▸ **TASK**
Convert each line of the material below into a row of a Markdown table with two columns, No. for the row number and Line for the line itself, and skip blank lines. Keep the pictures out of the table.

### DATASET ROWS

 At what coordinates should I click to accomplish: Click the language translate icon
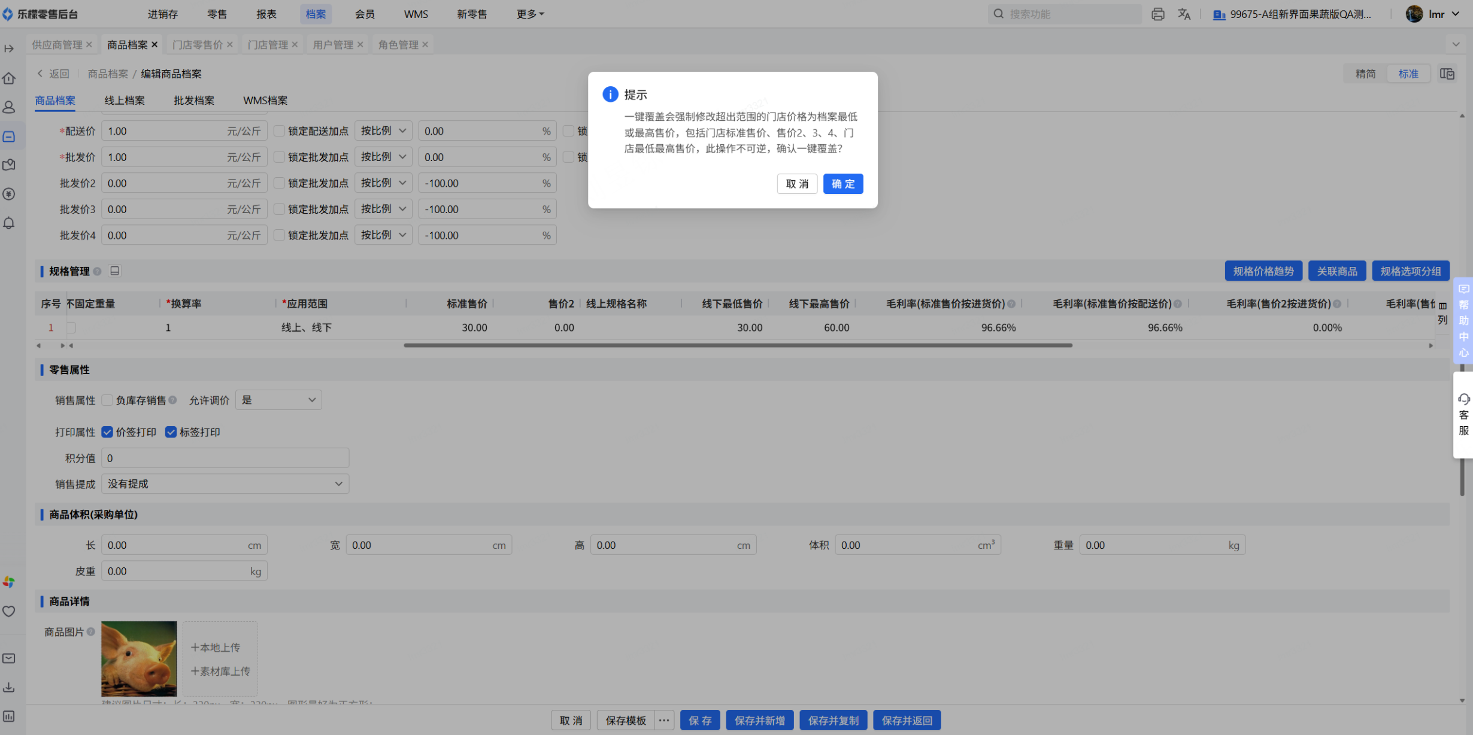pos(1184,14)
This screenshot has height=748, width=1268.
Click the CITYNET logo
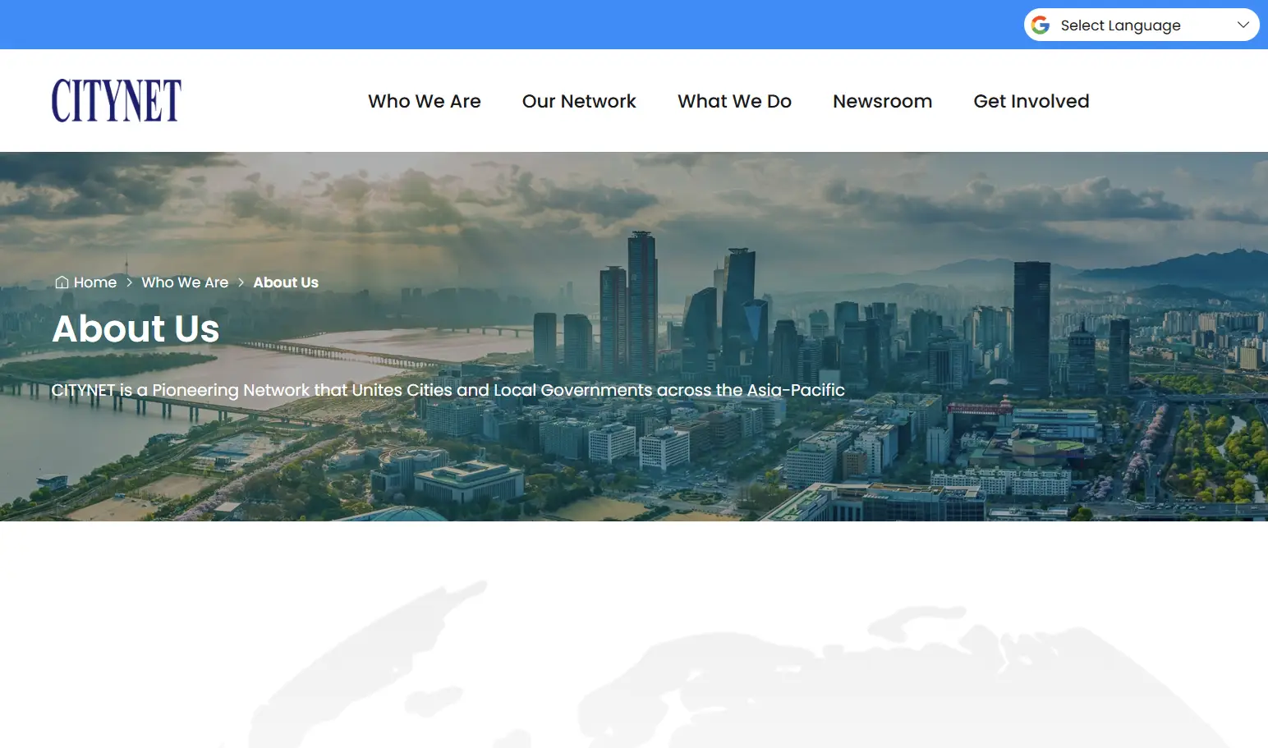point(117,101)
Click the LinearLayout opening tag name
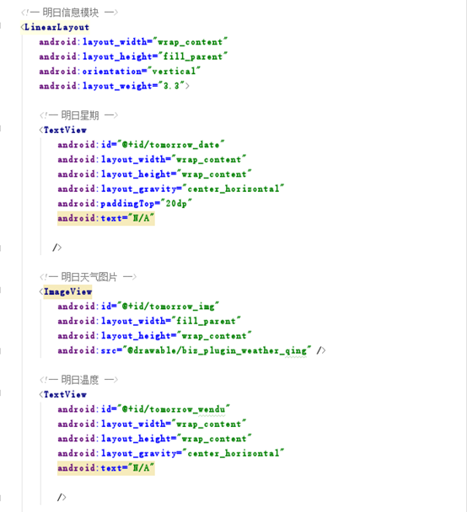Image resolution: width=467 pixels, height=512 pixels. 56,27
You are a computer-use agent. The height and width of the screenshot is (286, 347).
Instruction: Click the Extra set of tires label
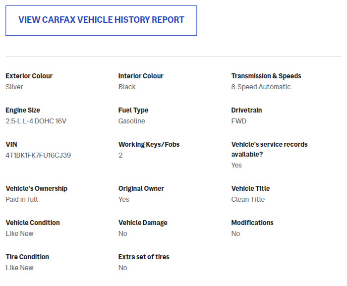coord(144,257)
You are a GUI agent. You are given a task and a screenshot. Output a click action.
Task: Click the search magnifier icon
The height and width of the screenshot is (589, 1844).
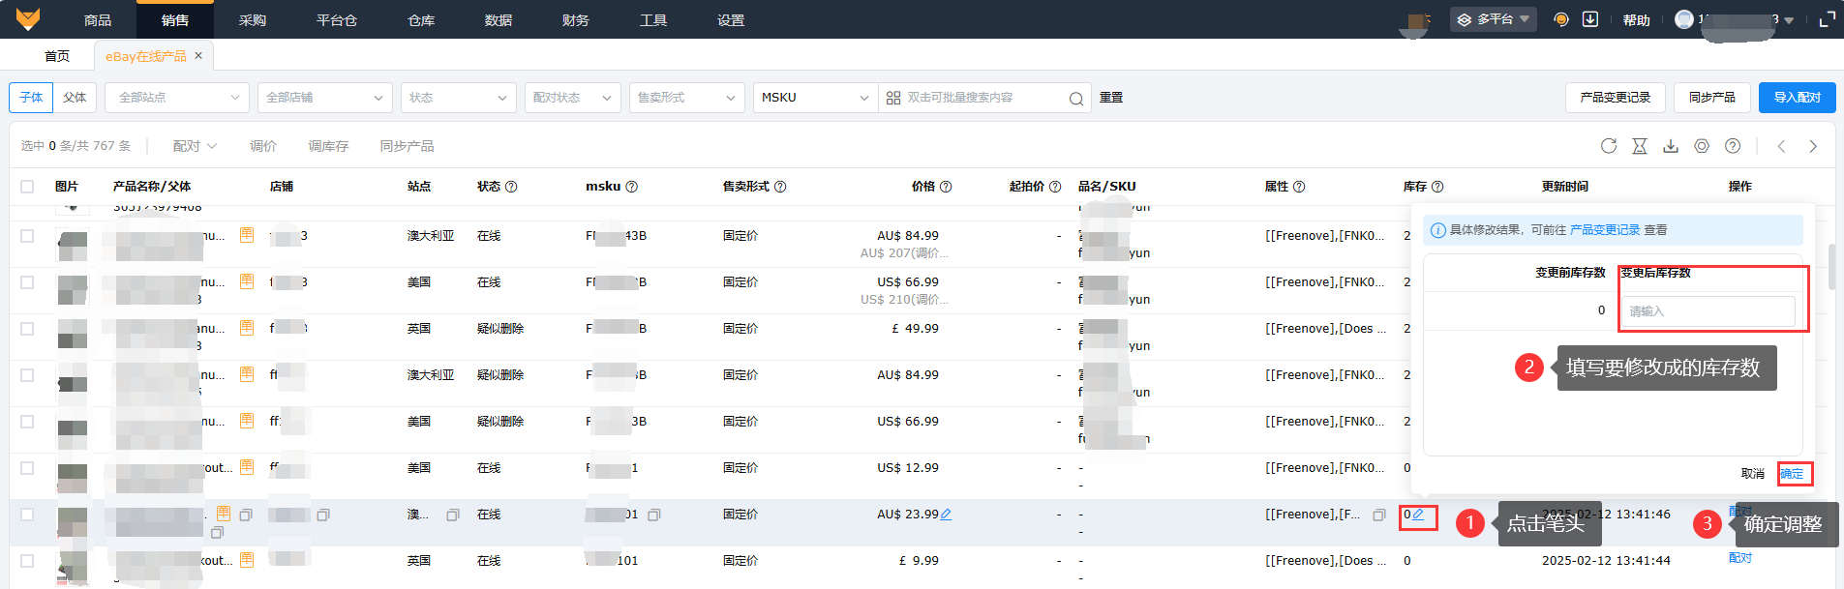click(1075, 99)
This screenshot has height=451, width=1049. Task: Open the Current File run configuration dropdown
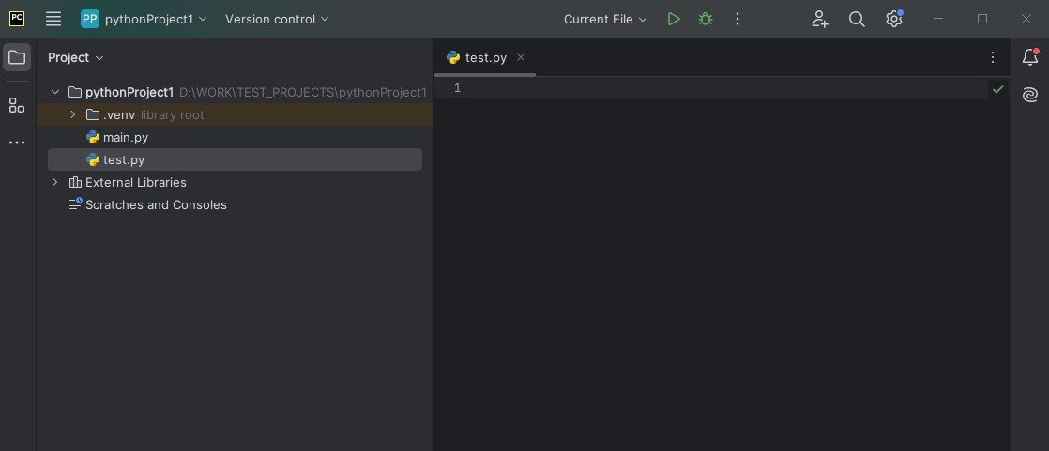point(605,19)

######

▸ **ANSWER FOR THIS EXERCISE**
| No. | Line |
|---|---|
| 1 |  At what coordinates should I click to accomplish: Click the language translate icon |
| 2 | pos(1184,14) |
| 3 | This screenshot has height=748, width=1268. |
| 4 | Click the CITYNET logo |
| 5 | point(117,101) |
| 6 | Click the LinearLayout opening tag name |
| 7 | Image resolution: width=467 pixels, height=512 pixels. 56,27 |
| 8 | You are a computer-use agent. The height and width of the screenshot is (286, 347). |
| 9 | Instruction: Click the Extra set of tires label |
| 10 | coord(144,257) |
| 11 | You are a GUI agent. You are given a task and a screenshot. Output a click action. |
| 12 | Task: Click the search magnifier icon |
| 13 | The height and width of the screenshot is (589, 1844). |
| 14 | click(1075, 99) |
| 15 | This screenshot has height=451, width=1049. Task: Open the Current File run configuration dropdown |
| 16 | point(605,19) |